- [EXERCISES]
A – In the Narberth Castle record, which firm built the trawler, and what was its yard number?
B – List every skipper the Narberth Castle record names for the year 1904.
C – Write out the Narberth Castle record word for word, from "Skippers: 1898: Kingston" up to and including "loss of life.".

- [EXTRACT PROVIDED]
NARBERTH CASTLE H427

Official No:  109077    Port and Year:    Hull, 1898,

Description: Iron side trawler; steam screw, coal burning.   Ketch rigged.

Crew:  9 men

Built: 1898, by Cook, Welton & Gemmell, Hull.  (Yard no. 212 )

Tonnage: 168 grt  66 net.

Length / breadth / depth (feet):  110  / 20.7 / 11

Engine: T 3-Cyl. 50 nhp.; Charles D. Holmes & Co., Hull

Owners:

 

Oct 1898: Castle Steam Trawlers (Thomas J. Oswald), Milford

Manager G. H. D. Birt

 

1903: Castle Steam Trawlers, Swansea

Manager: Crawford Heron

 

As GY203

Nov 1906: W. Richmond, Grimsby

 

Landed at Milford: 14 Nov 1898 - 20 Jul 1904

Skippers: 1898: Kingston

1899: Kingston; Scott

1900-02: Kingston

1902: Nightingale

1903: Kingston; Hardisty; Gray; Screech

1904: Screech; Jones; Barnes; Cobley; William Aldridge

Notes:  6 Apr 1917: Captured by UC-27 (Oberleutnant zur See Gerhard Schulz)  30 miles NNW of Dennis Head, and sunk by gunfire.  No loss of life.

- [DATA TO EXAMINE]
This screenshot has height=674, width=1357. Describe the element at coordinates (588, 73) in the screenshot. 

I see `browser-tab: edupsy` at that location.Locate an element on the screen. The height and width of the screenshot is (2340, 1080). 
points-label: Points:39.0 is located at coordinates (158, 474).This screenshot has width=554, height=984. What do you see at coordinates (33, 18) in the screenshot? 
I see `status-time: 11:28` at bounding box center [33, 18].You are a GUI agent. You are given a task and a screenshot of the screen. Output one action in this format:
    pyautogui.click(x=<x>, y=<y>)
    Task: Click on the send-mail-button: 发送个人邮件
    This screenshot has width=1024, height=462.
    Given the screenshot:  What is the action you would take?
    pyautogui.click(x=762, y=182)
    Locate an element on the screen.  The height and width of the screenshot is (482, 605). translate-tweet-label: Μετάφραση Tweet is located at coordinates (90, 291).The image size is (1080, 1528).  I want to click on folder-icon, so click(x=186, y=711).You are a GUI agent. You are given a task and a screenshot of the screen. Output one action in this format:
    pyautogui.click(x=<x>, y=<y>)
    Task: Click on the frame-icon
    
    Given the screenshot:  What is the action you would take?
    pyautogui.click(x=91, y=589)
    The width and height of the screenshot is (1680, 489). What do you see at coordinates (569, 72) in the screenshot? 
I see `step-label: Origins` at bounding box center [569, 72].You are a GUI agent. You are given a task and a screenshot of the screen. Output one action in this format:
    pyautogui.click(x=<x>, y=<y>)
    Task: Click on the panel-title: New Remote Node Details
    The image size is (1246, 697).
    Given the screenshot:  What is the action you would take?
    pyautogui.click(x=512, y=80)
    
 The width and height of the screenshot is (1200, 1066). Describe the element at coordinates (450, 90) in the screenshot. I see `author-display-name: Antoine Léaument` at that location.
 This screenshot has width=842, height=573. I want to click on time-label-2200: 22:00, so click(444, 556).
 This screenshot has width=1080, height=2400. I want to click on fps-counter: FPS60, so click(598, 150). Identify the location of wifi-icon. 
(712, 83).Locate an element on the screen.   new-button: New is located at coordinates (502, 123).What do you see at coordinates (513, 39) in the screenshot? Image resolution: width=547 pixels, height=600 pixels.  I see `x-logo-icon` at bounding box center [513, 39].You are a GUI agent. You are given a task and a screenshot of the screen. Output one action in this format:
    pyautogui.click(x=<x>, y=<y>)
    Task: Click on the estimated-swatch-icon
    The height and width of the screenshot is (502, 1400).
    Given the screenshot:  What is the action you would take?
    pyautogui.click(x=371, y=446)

- [OUTPUTS BY TASK]
A – Cook, Welton & Gemmell of Hull built it as yard no. 212.

B – Screech, Jones, Barnes, Cobley, William Aldridge

C –
Skippers: 1898: Kingston

1899: Kingston; Scott

1900-02: Kingston

1902: Nightingale

1903: Kingston; Hardisty; Gray; Screech

1904: Screech; Jones; Barnes; Cobley; William Aldridge

Notes:  6 Apr 1917: Captured by UC-27 (Oberleutnant zur See Gerhard Schulz)  30 miles NNW of Dennis Head, and sunk by gunfire.  No loss of life.